If it was tied to my sealed memories, then the cross definitely held meaning. Christianity existed in that vague place that wasn’t quite a memory and wasn’t quite a dream, somewhere in the inspiration source for the Paladin class in LLO.
But the details were foggy. Everything I recalled about that world was like a torn painting viewed underwater.
The closest thing I found in my research was the concept of “crossroads.” Some scriptures mentioned the soul standing at a crossroad when facing calamity, carrying a “burden” of fate. But it didn’t quite fit. My soul wasn’t shaped like a place. Instead, it was shaped like a symbol.
Honestly, the whole field of soul shapes felt annoyingly vague. Not like Spirit Mystery, which already had a long period of accumulation of knowledge behind it. Still… vague didn’t mean useless. I needed every clue I could get in order to master the Three Cosmic Elements.
The lecture hall went quiet when a large shadow fell over the front of the class.
A familiar bull entered with broad shoulders, heavy horns, and robes strained by his sheer mass. It was Elder Zhu Bo. He turned out to be the lecturer of this class.
As he stepped onto the stage, disciples around me began whispering excitedly.
“That’s Elder Zhu Bo? I thought he didn’t teach this year!”
“They say he’s one of the strongest Ninth Realm  masters of the academy.”
“Of course this class costs so much. It’s him!”
I didn’t expect it. For someone who helped carry us to the academy while ranting about balance, Elder Zhu Bo had quite the reputation. If I’d known he was this influential, I might’ve asked him for free tutoring on the way here.
Zhu Bo cleared his throat, the deep rumble shaking the chairs.
“Welcome, disciples. I am Elder Zhu Bo of the Beast Court, and today, we begin the study of Soul Symbology, the art of understanding the self through the shape of the soul.”

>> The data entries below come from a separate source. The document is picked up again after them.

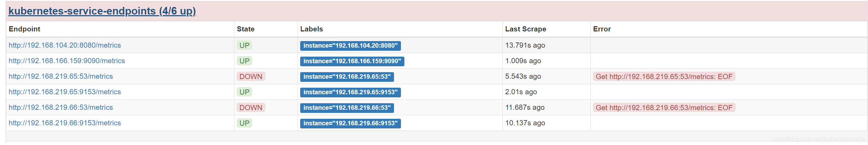Open endpoint http://192.168.219.66:53/metrics

[61, 107]
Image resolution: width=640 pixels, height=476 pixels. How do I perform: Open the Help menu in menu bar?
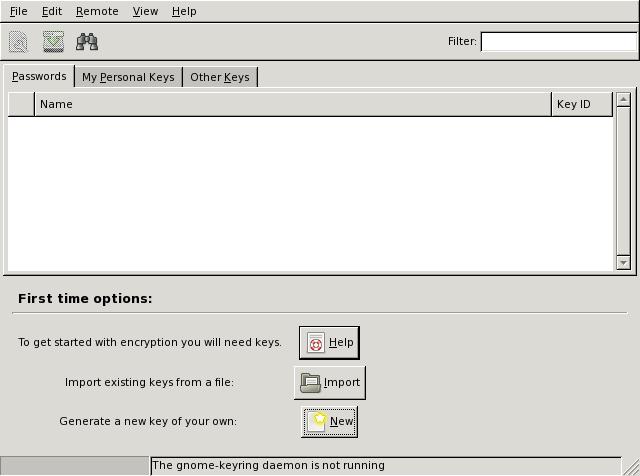pos(184,11)
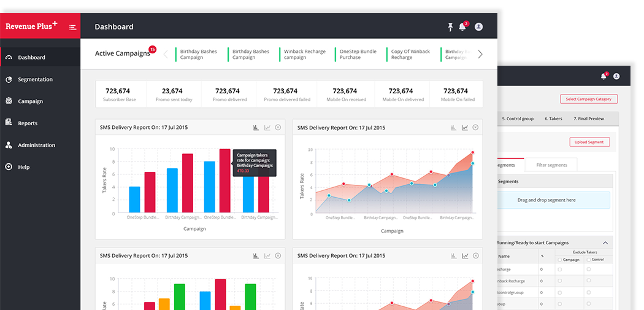Click the tallest red bar in the top-left chart
The image size is (644, 310).
225,180
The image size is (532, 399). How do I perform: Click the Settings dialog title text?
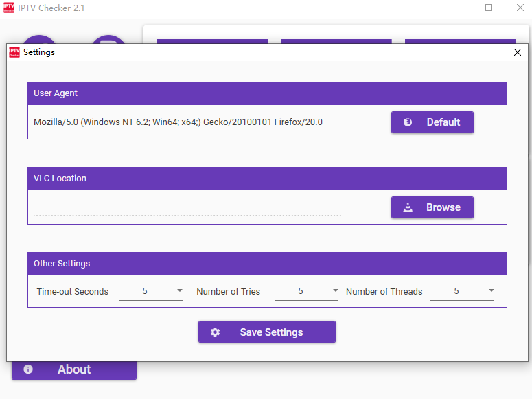(x=39, y=52)
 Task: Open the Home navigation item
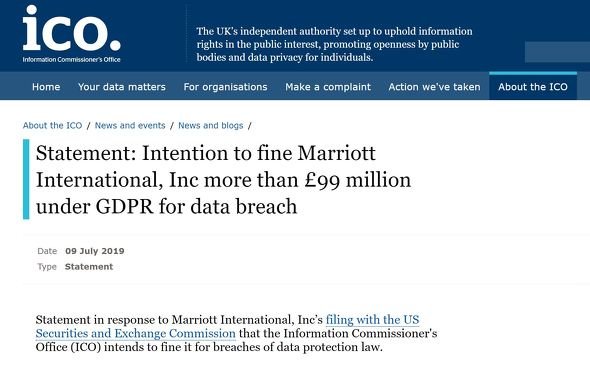tap(46, 87)
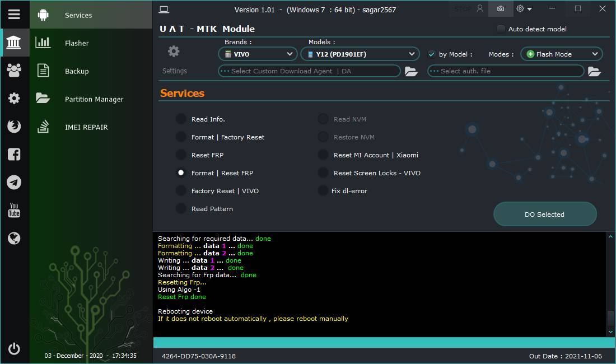
Task: Click the users group sidebar icon
Action: [14, 71]
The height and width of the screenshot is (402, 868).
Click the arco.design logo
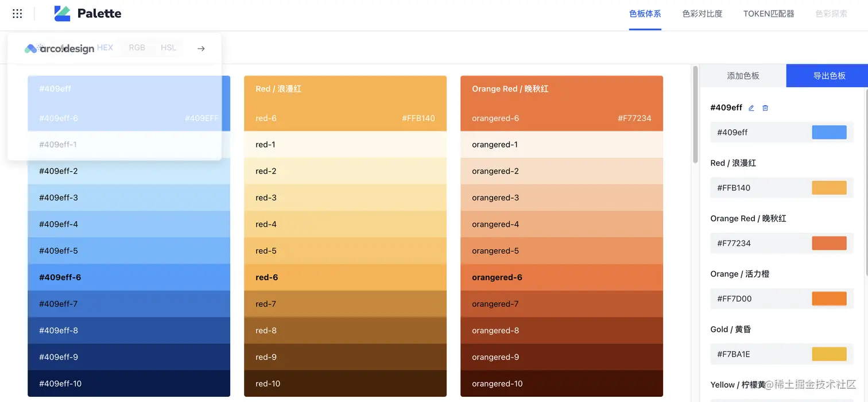[59, 49]
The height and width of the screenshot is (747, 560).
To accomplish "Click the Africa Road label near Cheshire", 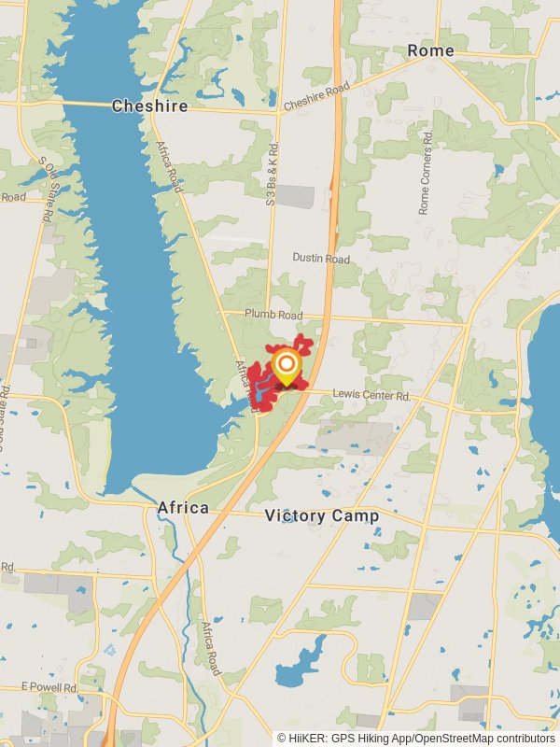I will [x=170, y=167].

He introduced the subject with technical precision, going through its theoretical roots, historical applications, and its connection to cultivation breakthroughs. His voice resounded with practiced authority, and even the air felt heavier as he continued.
Finally, he paused, his eyes sweeping across us.
“To recognize the soul,” he said, “one must first understand the self. Now, who here has a hobby?”